What I started to do is write a meta class one can use in a class to publish the mapping via HTTP.

Here's an example:
from cornicesqla import MetaDBView

from myapp import Users, DBSession



class UsersView(object):

    __metaclass__ = MetaDBView

    mapping = Users

    path = '/users/{id}'

    collection_path = '/users'

    session = DBSession

What we have here is the definition of a view for the Users mapping. The class defines an URI for the collection (collection_path) and for each user (path). The session attribute is an SQLAlchemy session object you usually define when you work with that tool.

That's it.

The model gets published, and you can GET, PUT, POST and DELETE on /users and /users/someid.

The code of the prototype is here and you can find a working example in the tests here. It's called cornice-sqla

Tweaking serialization & data validation

By default, cornice-sqla will serialize and deserialize using JSON but you can tweak these steps by providing a custom serializer, or deserializer (or both.)

Let's say you want to use the Colander libary to validate and serialize the data.

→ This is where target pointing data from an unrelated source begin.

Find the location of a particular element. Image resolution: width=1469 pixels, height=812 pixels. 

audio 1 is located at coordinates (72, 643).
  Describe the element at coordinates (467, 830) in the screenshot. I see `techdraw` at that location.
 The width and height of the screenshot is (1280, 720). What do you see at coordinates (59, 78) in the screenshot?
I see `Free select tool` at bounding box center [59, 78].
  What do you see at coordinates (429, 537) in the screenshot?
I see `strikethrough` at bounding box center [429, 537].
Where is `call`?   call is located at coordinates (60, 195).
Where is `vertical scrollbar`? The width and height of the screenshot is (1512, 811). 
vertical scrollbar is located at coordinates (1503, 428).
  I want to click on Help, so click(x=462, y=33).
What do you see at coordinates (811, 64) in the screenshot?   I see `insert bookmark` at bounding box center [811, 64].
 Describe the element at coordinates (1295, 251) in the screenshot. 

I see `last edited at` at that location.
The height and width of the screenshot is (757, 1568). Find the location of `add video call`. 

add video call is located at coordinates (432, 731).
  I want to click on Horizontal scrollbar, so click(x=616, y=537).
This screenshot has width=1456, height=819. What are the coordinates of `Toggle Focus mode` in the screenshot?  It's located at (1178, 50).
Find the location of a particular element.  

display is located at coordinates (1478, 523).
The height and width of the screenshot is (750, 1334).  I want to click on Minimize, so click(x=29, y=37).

To do this, you just have to write your serializer method into the view class
class UsersValidation(colander.MappingSchema):

    name = colander.SchemaNode(colander.String())



class UsersView(object):

    __metaclass__ = MetaDBView



    mapping = Users

    path = '/users/{id}'

    collection_path = '/users'

    session = DBSession



    def serialize(self):

        """Unserialize the data from the request, to serialize it for the DB"""

        try:

            user = json.loads(self.request.body)

        except ValueError:

            request.errors.add('body', 'item', 'Bad Json data!')

            # let's quit

            return



        schema = UsersValidation()

        try:

            deserialized = schema.deserialize(user)

        except Invalid, e:

            # the struct is invalid

            request.errors.add('body', 'item', e.message)



        return deserialized

Colander is used here to validate the incoming request and create a flat mapping we can push into the DB. Cornice's error system is in usage here, as explained here.

You can tweak the data that gets back from the DB with unserialize(), and for the collection URI, use collection_serialize() and collection_unserialize().

Tweaking C, R, U or D

cornice-sqla is based on a fresh feature Gael added into Cornice lately: resources. A resource is a class where you can define get(), post(), delete() and put() methods for a given URI.

cornice-sqla views are based on resources, meaning that you can override anyone of those methods and do whatever you want if you don't want the CRUD part.

What's next

I need to make sure everything you can do in Cornice (acls various options etc) can still be done in cornice-sqla, and start to work with more complex DB schema that include relations etc. I also need to add basic missing features like batching and some docs.

My hope at the end is that this small library will reduce considerably the code needed in some of our projects that interact with SQL.